At the independent Atlantic League’s all-star baseball game on Wednesday, the “electronic strike zone” made its professional baseball—and American—debut. According to Yahoo Sports, the robotic umpire, called TrackMan, helped home-plate umpire Brian deBrauwere assess whether pitches were balls or strikes via an earpiece connected to an iPhone in his pocket. The iPhone was loaded up with the TrackMan computer system, which uses a Doppler radar to track the pitches. deBrauwere, positioned right behind home plate, called the pitches as he received the information from the program.

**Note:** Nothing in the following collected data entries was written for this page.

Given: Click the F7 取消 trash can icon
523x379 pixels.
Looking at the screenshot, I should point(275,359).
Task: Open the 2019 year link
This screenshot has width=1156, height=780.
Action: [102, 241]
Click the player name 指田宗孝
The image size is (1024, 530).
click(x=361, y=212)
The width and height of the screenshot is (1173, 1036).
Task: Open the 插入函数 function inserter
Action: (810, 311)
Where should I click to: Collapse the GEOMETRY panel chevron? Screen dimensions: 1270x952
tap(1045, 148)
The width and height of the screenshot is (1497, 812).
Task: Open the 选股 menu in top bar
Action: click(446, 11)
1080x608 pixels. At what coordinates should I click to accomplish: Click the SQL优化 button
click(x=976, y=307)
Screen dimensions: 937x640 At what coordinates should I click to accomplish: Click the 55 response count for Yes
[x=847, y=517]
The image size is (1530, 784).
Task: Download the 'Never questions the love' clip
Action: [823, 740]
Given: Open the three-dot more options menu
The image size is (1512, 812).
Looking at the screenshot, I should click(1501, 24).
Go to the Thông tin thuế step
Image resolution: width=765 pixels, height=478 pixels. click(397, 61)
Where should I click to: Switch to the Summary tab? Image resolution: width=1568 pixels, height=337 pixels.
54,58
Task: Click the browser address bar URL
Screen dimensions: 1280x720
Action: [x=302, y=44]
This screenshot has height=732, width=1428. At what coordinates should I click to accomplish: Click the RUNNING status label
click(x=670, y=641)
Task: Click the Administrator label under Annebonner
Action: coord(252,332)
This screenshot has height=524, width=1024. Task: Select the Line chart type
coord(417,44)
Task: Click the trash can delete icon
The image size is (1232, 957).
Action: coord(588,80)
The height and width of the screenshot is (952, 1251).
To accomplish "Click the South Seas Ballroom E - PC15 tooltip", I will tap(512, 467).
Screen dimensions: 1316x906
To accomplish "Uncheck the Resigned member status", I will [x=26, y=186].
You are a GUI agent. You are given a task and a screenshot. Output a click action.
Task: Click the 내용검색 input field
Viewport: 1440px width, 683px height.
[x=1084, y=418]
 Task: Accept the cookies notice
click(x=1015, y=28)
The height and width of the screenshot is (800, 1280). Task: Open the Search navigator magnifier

As the program is still being tested (and it could be a long while before human umpires are replaced by computers), a human still needs to be nearby in case TrackMan fails to pick up a pitch or fails. For what it’s worth, the MLB claims the technology is intended to help busy home-plate umpires and pinky swears that human umps are still needed and is working with the union to keep everyone happy.
Meanwhile, the players don’t seem to mind the technology, with one pitcher telling the AP that TrackMan called high strike zone pitches that human umpires frequently miss. Of course, players will only agree with the umpire until they disagree with the call, but that’s just part of baseball.